Thanks to the separation of content formatting built into DITA, technical writers can focus on creating content rather than formatting it. This can save a considerable amount of time. An informal survey I did several years ago with a team of technical writers using a popular DTP software package to produce their documentation showed that roughly half of their time was spent formatting content. Now this time can be used for writing more Agile content in a DITA-based environment. This also eliminates the wasted time where SMEs comment on formatting instead of on the content they are supposed to be reviewing.

8. Agile encourages continuous feedback; topic-based review is easier

Due to shorter review times, it is easier for developers to review a topic rather than a chapter produced by a DTP tool. In this way, documentation can also support broader communication between teams, customers, audit processes, etc. Work cycles are faster, and documentation feedback becomes more critical. One of the technical writers I interviewed for this article told me that Agile developers "left no room for procrastination, so this was an easy way for them to check this off their own task list."

9. DITA’s short descriptions direct users to content

Writing short descriptions for DITA topics is already considered a best practice. It is arguably more so for Agile-based content, as it provides a means of progressive disclosure with regard to content relevancy for users when they search for information. A short description can often be similar to the intent of an Agile user story, where: "user x can do y based on z".

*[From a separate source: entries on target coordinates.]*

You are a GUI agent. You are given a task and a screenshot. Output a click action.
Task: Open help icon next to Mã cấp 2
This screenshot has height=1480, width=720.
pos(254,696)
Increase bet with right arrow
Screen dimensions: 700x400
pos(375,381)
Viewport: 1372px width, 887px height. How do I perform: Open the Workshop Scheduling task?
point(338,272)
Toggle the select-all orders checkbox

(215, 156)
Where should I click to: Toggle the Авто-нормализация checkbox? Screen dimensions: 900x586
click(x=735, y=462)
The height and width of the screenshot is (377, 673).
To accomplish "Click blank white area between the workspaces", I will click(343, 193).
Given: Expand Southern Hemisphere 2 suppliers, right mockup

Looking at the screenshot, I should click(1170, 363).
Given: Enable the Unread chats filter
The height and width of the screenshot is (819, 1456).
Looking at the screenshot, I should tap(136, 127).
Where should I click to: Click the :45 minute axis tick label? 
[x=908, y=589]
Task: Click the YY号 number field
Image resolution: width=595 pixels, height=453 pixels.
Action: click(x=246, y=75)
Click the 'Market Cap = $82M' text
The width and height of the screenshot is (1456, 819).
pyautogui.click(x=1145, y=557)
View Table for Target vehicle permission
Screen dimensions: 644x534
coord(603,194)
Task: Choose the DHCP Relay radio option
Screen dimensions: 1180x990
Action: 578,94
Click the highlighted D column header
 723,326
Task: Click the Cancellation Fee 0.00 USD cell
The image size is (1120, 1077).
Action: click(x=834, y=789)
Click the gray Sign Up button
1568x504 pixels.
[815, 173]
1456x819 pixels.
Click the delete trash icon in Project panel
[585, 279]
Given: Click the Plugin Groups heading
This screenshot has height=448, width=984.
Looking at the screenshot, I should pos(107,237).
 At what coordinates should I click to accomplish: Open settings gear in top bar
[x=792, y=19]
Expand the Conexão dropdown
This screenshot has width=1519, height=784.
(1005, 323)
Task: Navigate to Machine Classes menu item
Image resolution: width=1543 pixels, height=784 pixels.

10. DITA makes publishing on demand to multiple formats straightforward

The DITA Open Toolkit is designed to produce documentation outputs in multiple formats, including HTML, WebHelp and PDF. It is also possible to flexibly produce documentation at the chapter or individual topic level on demand. Waiting for documentation deliverables is rarely a bottleneck in a DITA-based process.

Some parting thoughts

DITA is not a cure-all when it comes to working with Agile – during my interviews I encountered teams for whom Agile adoption within a DITA-based documentation team had failed. This usually happened due to poor communication, training, and lack of buy-in for documentation team members within the development environment. In cases where there was poor change management, some technical writing teams would revert to waterfall modes of engaging with development staff.

But in general, I discovered that the consensus in my research and interviews was that DITA made the job of working in an Agile environment possible. Though created for different purposes, the fact that DITA and Agile evolved from similar roots in the software sector means that there are common needs and approaches that complement each other. In particular, the topic-based structure of DITA, its emphasis on reuse, and the separation of formatting from content enables Agile documentation teams to keep up with the rapid pace that development teams set. In short, DITA helps make Agile-based documentation possible. One of my favorite quotes from my interviews highlights this. Nathalie Laroche, Lead Technical Writer at IXIASOFT, said: "Agile development goes hand in hand with topic writing, and I think this is why it’s a perfect match for DITA. I love working in Agile! It makes my life as a writer much, much easier."